TEXT SHOWN:
# # # # # # #
The last time the bank jacked its rate by that much at once was in 1999.
The ECB’s interest rate is now above zero for the first time in 11 years.
The new rate followed a half-point increase the bank imposed in July.
Increases of this magnitude are not “the norm,” ECB president Christine Lagarde told a press briefing after the meeting, but added that there are “probably more than two but less than five” more increases ahead to bring inflation down from its current 9.1 percent, which is “far too high,” she said.
The bank’s target inflation rate is 2 percent.
“We want all economic actors to understand that the ECB is serious” about overcoming inflation, Lagarde added.
Inflation resulting from skyrocketing energy prices is infecting other areas of the economy, she warned.
Inflation in the Eurozone rose to 9.1 percent in August as the U.S. rate fell from that level to 8.6 percent last month. Inflation in Europe is likely to post double digits in the months ahead as energy costs continue upward, economists have predicted.
The higher interest rate raises the risk of a region-wide recession because it comes as energy prices continue to rise now that Russia has indefinitely shut off its Nord Stream 1 pipeline, which has supplied more than a third of Europe’s natural gas.
After the council met, the euro slipped 0.4 percent against the dollar to $0.996 and the yield on Germany’s 10-year bonds rose to 1.72 percent, its highest in eight years, The Wall Street Journal said. Italy’s rate reached 4 percent.
The spread between Germany’s and Italy’s rates stood at 2.2 percentage points on 8 September, nearing the distance that in June spurred the ECB to take emergency measures to shore up Italy’s credit market.
Also following the ECB’s action, Denmark’s central bank added three-quarters of a point to its rate under its mandate to keep the crown, its currency, stable against the euro.
# # # # # # #
Excerpts from a dataset:
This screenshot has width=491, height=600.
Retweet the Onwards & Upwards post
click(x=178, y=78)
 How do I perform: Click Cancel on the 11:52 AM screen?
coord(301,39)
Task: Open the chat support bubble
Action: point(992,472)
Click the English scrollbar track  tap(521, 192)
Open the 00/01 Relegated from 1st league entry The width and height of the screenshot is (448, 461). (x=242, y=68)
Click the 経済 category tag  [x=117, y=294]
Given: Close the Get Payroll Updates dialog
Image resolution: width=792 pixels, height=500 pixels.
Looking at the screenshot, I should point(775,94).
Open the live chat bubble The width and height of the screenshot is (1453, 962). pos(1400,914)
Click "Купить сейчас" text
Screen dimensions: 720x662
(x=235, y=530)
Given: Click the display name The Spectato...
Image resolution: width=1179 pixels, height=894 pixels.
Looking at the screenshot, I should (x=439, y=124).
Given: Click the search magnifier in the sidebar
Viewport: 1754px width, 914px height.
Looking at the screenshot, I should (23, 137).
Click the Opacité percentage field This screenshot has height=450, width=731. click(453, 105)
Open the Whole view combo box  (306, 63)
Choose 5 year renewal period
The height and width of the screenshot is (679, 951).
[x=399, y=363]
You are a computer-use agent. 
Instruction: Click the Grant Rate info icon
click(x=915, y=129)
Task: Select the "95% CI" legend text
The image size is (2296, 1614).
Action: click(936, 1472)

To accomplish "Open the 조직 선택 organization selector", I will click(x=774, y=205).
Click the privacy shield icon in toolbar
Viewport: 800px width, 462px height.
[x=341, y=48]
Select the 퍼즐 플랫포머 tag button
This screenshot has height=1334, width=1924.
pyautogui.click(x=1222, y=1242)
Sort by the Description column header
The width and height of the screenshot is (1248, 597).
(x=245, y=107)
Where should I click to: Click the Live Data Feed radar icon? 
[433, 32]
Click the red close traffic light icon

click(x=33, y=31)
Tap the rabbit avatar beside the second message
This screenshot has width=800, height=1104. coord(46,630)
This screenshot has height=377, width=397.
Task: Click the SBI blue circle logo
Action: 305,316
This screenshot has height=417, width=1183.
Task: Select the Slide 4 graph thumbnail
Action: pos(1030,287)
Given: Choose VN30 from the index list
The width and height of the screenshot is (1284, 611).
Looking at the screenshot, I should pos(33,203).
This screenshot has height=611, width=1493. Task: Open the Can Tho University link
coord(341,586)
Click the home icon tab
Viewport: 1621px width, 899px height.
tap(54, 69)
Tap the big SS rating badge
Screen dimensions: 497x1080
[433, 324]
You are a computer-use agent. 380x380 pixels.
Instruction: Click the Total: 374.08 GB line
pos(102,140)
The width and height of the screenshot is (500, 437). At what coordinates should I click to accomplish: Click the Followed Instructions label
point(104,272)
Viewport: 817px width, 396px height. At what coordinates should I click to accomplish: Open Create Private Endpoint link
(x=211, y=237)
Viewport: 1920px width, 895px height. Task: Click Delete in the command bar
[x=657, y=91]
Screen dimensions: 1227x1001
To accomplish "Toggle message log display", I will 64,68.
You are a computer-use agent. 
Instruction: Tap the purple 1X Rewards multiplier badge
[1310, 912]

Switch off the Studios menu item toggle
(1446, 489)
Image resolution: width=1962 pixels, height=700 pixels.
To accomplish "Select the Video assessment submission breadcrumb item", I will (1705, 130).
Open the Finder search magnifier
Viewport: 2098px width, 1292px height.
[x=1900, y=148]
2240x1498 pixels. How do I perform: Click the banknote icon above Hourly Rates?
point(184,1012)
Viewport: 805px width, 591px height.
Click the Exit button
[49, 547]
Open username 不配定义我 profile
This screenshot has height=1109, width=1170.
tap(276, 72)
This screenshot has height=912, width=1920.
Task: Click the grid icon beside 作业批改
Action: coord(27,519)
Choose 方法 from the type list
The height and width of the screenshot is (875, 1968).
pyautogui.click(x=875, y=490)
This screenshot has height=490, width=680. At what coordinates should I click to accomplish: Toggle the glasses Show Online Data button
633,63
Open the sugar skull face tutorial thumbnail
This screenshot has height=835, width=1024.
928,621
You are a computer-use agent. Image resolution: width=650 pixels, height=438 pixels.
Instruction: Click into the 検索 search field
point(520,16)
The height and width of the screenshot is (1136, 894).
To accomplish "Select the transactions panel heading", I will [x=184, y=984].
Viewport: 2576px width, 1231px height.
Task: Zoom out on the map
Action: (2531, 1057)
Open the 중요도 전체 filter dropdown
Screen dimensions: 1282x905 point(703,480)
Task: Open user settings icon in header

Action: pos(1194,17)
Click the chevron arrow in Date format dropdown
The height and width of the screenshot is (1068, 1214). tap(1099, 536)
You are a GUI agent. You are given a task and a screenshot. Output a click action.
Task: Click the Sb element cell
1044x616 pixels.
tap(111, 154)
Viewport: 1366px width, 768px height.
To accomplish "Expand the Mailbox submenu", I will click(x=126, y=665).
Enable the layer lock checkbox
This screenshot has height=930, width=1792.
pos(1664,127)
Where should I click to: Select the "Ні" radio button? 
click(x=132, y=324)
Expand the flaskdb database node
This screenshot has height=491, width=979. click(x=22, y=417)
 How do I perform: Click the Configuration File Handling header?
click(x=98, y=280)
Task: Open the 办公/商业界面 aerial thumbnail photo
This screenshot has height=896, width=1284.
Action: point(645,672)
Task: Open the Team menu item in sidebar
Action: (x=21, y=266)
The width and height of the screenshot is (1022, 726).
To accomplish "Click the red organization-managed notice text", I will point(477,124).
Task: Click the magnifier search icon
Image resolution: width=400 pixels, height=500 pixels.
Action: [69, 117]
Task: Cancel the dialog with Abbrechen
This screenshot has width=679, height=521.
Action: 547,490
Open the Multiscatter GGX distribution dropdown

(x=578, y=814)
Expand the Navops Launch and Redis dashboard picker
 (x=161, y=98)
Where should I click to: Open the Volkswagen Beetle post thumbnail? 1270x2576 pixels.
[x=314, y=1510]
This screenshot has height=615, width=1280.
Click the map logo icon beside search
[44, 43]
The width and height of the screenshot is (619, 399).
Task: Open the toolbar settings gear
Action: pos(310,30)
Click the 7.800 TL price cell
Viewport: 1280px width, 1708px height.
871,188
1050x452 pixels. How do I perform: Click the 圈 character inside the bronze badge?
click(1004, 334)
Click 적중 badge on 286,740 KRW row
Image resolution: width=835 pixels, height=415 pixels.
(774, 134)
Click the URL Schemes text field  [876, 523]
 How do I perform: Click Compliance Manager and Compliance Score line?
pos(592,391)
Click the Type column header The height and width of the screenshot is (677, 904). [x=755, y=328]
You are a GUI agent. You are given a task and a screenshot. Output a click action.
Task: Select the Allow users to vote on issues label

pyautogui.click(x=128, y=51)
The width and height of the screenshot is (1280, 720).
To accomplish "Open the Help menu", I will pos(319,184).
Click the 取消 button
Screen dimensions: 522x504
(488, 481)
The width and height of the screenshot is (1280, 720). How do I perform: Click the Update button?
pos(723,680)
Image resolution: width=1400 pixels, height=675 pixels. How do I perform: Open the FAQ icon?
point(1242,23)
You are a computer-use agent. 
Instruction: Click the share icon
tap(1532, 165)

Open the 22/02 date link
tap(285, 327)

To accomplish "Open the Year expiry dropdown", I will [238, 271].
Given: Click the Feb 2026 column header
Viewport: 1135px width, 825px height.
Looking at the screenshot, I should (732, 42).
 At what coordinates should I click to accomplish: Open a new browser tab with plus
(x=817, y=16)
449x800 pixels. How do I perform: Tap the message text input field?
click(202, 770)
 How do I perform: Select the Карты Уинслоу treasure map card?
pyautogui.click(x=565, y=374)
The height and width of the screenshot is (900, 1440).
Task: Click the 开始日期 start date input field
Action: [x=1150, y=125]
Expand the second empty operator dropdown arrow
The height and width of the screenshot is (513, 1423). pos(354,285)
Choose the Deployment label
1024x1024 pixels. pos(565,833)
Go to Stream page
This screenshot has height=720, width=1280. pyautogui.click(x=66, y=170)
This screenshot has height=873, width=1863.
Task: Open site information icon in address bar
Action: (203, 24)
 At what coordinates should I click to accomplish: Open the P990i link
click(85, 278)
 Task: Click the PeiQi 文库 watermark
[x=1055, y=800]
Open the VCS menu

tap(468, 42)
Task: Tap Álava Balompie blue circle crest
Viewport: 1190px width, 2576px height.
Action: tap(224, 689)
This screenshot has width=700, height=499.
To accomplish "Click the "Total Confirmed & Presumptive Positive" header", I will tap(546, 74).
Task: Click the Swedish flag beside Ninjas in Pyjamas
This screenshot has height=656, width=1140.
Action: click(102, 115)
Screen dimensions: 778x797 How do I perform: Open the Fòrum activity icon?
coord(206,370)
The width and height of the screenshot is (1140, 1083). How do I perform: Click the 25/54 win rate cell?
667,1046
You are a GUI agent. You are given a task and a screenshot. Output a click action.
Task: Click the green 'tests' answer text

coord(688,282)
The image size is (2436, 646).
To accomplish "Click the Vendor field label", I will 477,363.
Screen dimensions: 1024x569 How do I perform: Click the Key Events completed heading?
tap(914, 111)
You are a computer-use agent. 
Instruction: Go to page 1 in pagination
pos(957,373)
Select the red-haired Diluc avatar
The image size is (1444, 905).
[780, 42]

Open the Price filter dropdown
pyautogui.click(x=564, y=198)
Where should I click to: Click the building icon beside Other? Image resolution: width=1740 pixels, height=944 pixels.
# # # # # # #
WORK ITEM:
Using the text on the ECB rate increase, answer these:
1. What is the bank's target inflation rate?
2. What share of Europe's natural gas has the Nord Stream 1 pipeline supplied?
3. To what level did the yield on Germany's 10-year bonds rise after the council met?

OUTPUT OF THE EXERCISE:
1. 2 percent
2. More than a third
3. 1.72 percent